Thrombocytopenia of chronic liver disease corrected by erythropoietin treatment

To investigate the possibility of correcting thrombocytopenia of chronic liver disease, 19 patients (6 male and 13 female) with long-term chronic liver disease and platelet count ≤85 000/μl were studied. Either a short-term course (7-20 days) of recombinant human erythropoietin, 4000 U daily SQ (12 patients) or placebo (7 patients) was administered. Treatment was interrupted if the platelets rose to ≥100 000/μl or if no significant increase was noted after 14 days.

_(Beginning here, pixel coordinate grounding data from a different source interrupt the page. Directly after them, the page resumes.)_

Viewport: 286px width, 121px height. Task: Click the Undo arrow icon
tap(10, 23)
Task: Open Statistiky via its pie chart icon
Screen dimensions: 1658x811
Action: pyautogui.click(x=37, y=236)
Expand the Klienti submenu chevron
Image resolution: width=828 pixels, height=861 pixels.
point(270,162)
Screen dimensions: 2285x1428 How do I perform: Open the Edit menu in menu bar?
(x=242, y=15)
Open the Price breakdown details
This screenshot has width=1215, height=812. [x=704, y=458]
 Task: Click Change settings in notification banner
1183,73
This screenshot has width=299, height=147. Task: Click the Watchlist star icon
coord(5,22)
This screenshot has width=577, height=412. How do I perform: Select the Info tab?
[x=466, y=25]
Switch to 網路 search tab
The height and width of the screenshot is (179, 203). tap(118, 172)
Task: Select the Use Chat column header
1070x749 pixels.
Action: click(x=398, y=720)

After treatment, platelets increased in the recombinant human erythropoietin group (from a baseline value of 70 000±11 184 to 101 250±37 625/μl), while no difference was noted in the placebo group (70 714±9928 vs 70 000±10 231/μl). The increase in the platelet count in the recombinant human erythropoietin group was significant, both compared to baseline values (paired Student's t-test, t=-3.80, p<0.005) and to the results of treatment in the placebo group (unpaired Student's t-test, t=2.71, p<0.02). Eight out of 12 recombinant human erythropoietin-treated patients (66%) reached ≥100 000/μl platelets while four (33%) did not. In comparison to responders, non-responders had a significantly lower baseline platelet count (58 500±7937 vs 75 750±7498/μl, t=-3.69, p=0.004) and failed more frequently than responders to improve their haematocrit in response to recombinant human erythropoietin (Pearson χ²=4.687, p=0.03). When treatment was discontinued, the platelet count reverted to baseline in a few weeks. In conclusion, recombinant human erythropoietin treatment transiently corrected mild thrombocytopenia in patients with chronic liver disease. The failure to increase circulating thrombocytes with recombinant human erythropoietin treatment occurred in patients with a lower steady-state value in the balance between excessive platelet destruction and compensatory production.